A probability sample is one that is chosen in a way that allows you to determine how likely it is that an individual from the population is included in the sample.
What are the methods for getting probability samples?
Simple random sampling
Systematic sampling
Stratified sampling
Cluster sampling
Describe ‘Simple Random Sampling’
Every individual in the population has an equal chance of being part of the sample
Describe ‘Systematic Sampling’
Sample chosen from a list of al individuals in the population by selection every k^th individual, where k is any number. e.g. every 3rd person from the list. May inadvertently develop a pattern in sample.
Describe ‘Stratified Sampling’
The population is divided into strata (subgroups) and then a random sample is selected from each of the strata. Usually stratify for age and sex.
Describe ‘Cluster Sampling’
Clusters (groups) are selected from the population, and then a random sample of the individuals is taken form each of the selected clusters. May introduce some sort of bias (e.g. socio-economic status when clustering by streets or suburbs)
What is a ‘Non-Probability Sample’
A non-probability sample is one that is chosen in a way that makes it impossible to determine how likely it is that an individual from the population is included in the sample.
What are the four methods for getting non-probability samples?
Convenience Sampling
Quota Sampling
Purposive Sampling
Snowball Sampling
Describe ‘Convenience Sampling’
Asking med student to participate in research
Describe ‘Quota Sampling’
Med students recruited until quota for each gender is filled
Describe ‘Purposive Sampling’
Selecting individuals that exemplify the ‘typical med student’
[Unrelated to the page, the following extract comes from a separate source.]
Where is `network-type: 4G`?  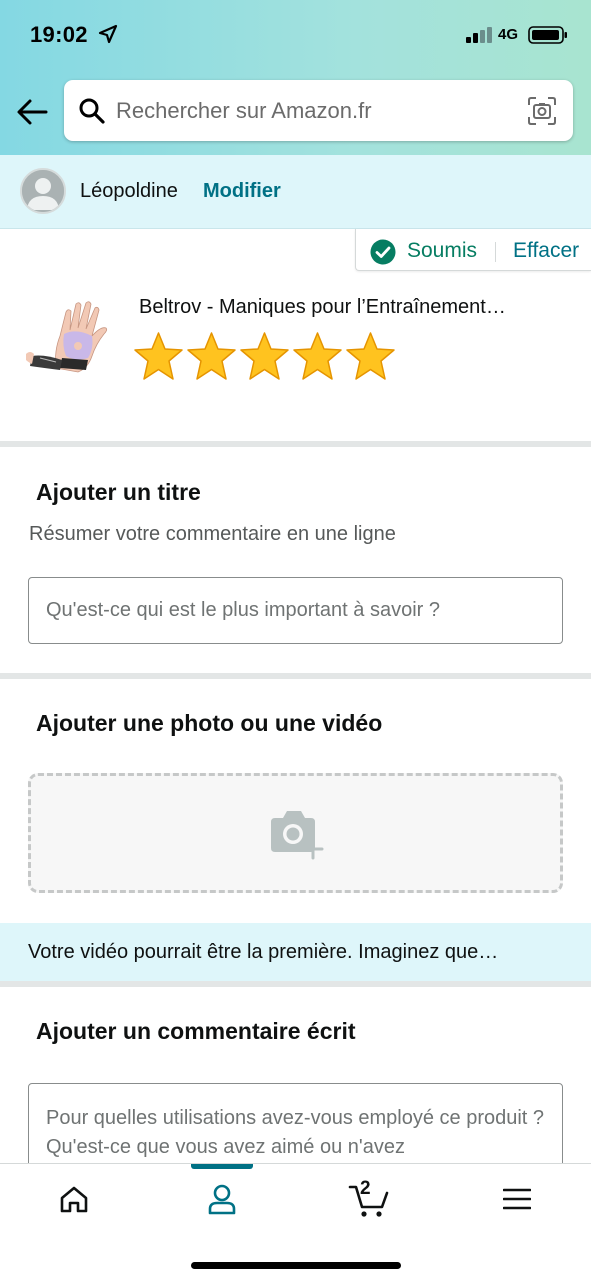
network-type: 4G is located at coordinates (508, 34). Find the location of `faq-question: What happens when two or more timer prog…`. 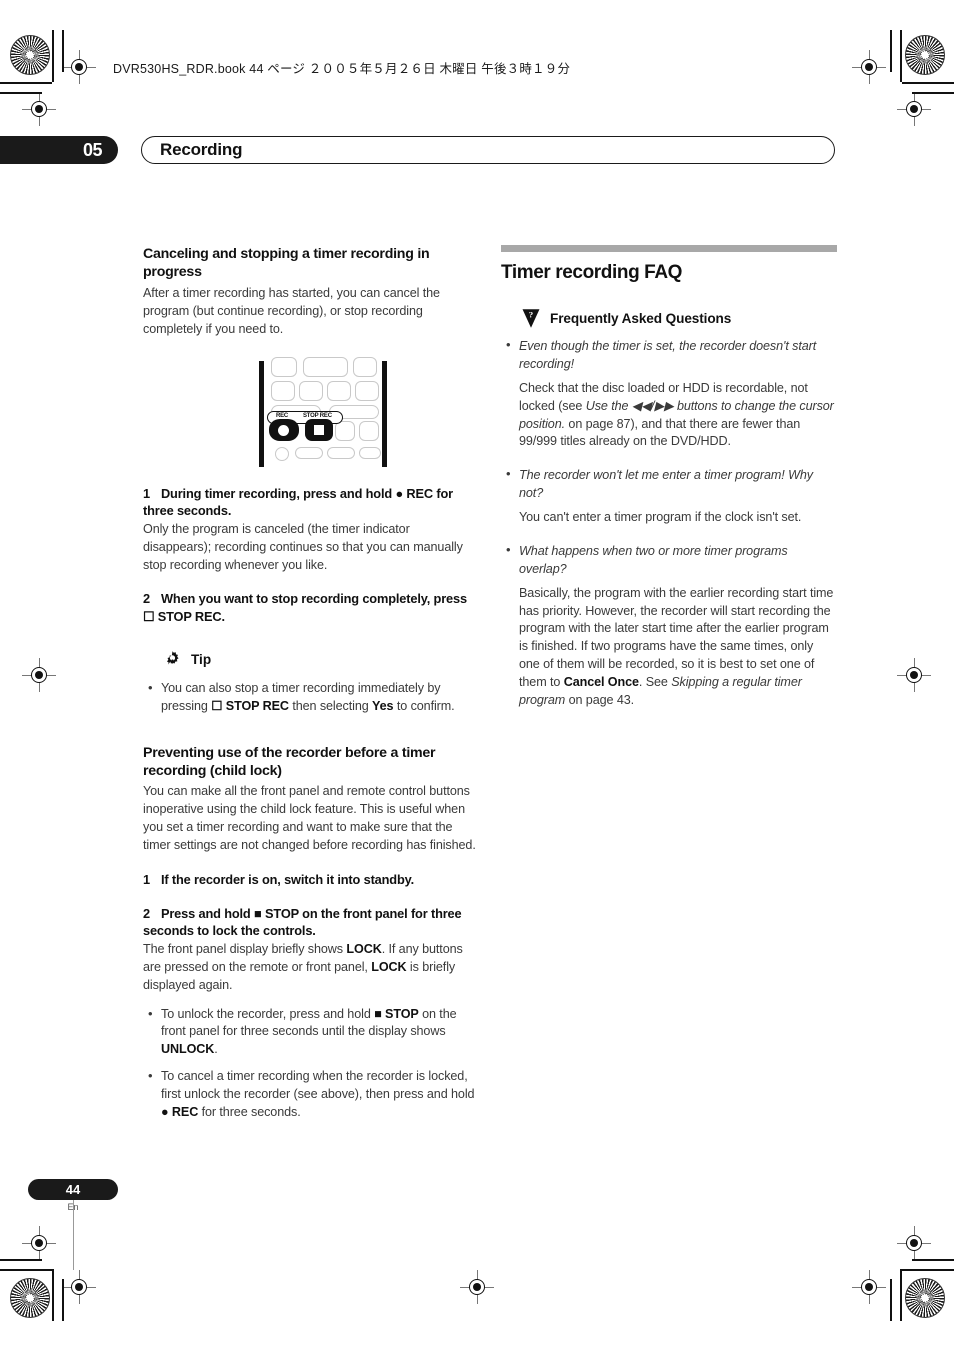

faq-question: What happens when two or more timer prog… is located at coordinates (654, 560).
Describe ‘Snowball Sampling’
Select a few ‘typical med students’ who ask their friends to join and so on.
Name the two types of data
Categorical
Numerical
Name the two types of categorical data
Nominal
Ordinal
Name the two types of numerical data
Discrete
Continuous
Describe Nominal Data
Numbers mean nothing, purely a way to name data. E.g. gender (Male = 1, Female = 2)
Describe Ordinal data
Some sort of rationale/ranking to numbering. e.g. In general, how do you rate your health? 1=poor, 2=fair and so on.
What are the three measures of central tendency?
Mean
Median
Mode
Describe the Mean
Sum of values / number of values.
Can be manipulated algebraically, most stable estimate of central tendency. However, is influenced by extreme scores and can’t be used for nominal data
Describe the Median
Middle point of ordered data (50% of scores fall either side). Relatively unaffected by extreme scores (useful for skewed distributions), can be used with ordinal data. However cannot be manipulated algebraically.
Descrive the Mode
The value that occurs most frequently in the data set. Can be used with nominal data, is a real score from the data set. However, may not be particularly representative of the data set and cannot be manipulated algebraically.
What are the 5 measures of variability?
Range Interquartile range Variance Standard deviation Standard error
How do you calculate the variance?
s^2.
Calculate the mean, subtract mean from each observation, square the difference. Sum the squared differences and divide by n-1. Not directly interpretable as variance can fall outside the values of the range.
How do you calculate standard deviation?
Square root of the variance.
Conveys how widely or tightly the observations are distributed from the central tendency (mean). A measure of variance that is on the scale of the mean.
How do you calculate Standard Error?
SE=SD/Square root of n. Often confused with standard deviation. Describes the variability we might expect in the means of repeated sample taken form the population. Quantifies variation in sample means.
It assumes the data is taken from one sample of an infinite number of possible samples from larger population.
In a normal distribution, what percentage of values lie within one standard deviation either side of the mean?
68%
In a normal distribution, what percentage of values lie within two standard deviations either side of the mean?
95%